Format every line of the items below as a JSON list of strings, one string per line, skipping blank lines. Exclude the pictures from the output.

>> START RECORDS FOR THE TASK

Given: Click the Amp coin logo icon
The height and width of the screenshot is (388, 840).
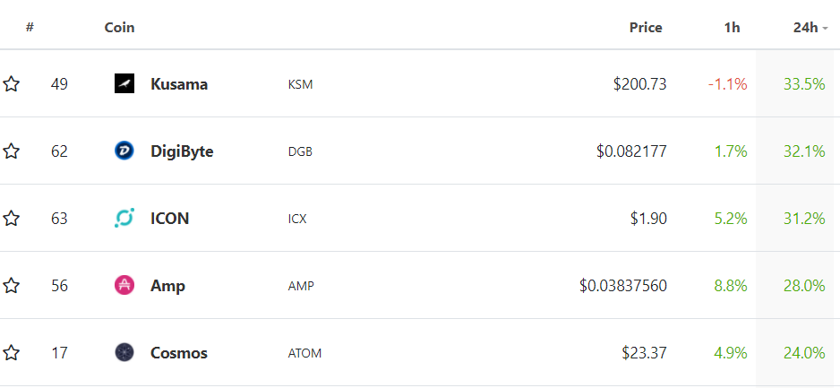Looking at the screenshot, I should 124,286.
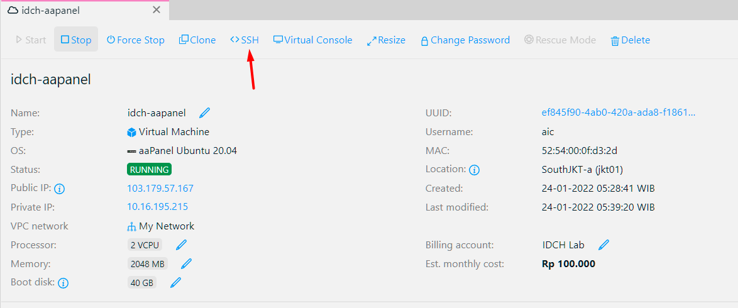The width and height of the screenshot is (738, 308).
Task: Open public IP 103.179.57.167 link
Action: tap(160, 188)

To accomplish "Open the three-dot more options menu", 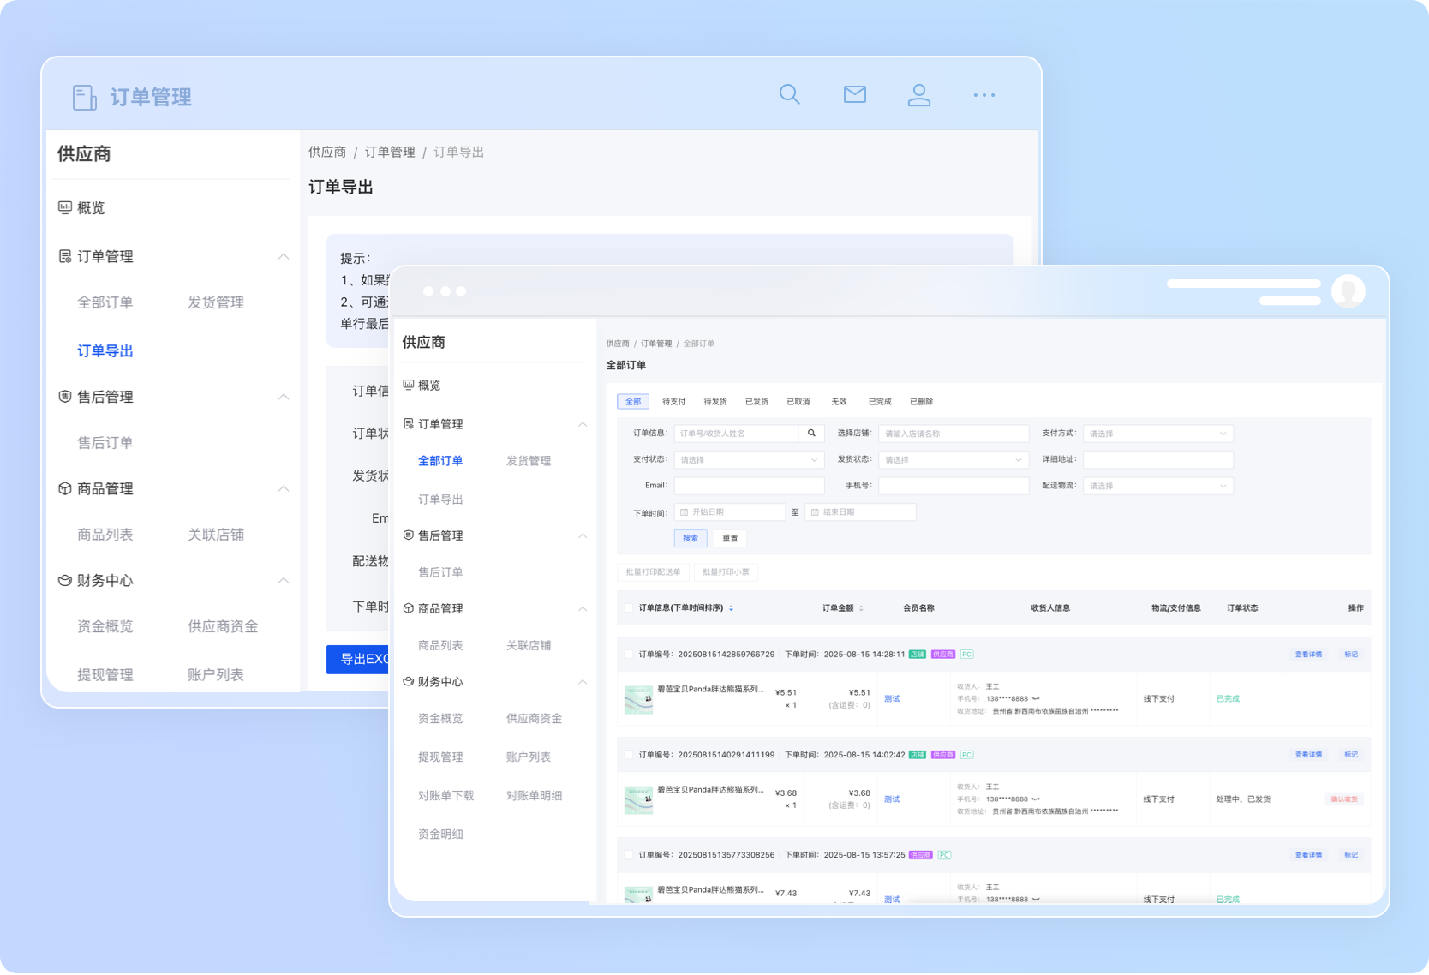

>> END RECORDS FOR THE TASK

ANSWER:
[
  "Given: Click the Amp coin logo icon",
  "The height and width of the screenshot is (388, 840).",
  "Looking at the screenshot, I should 124,286.",
  "The width and height of the screenshot is (738, 308).",
  "Task: Open public IP 103.179.57.167 link",
  "Action: tap(160, 188)",
  "To accomplish \"Open the three-dot more options menu\", "
]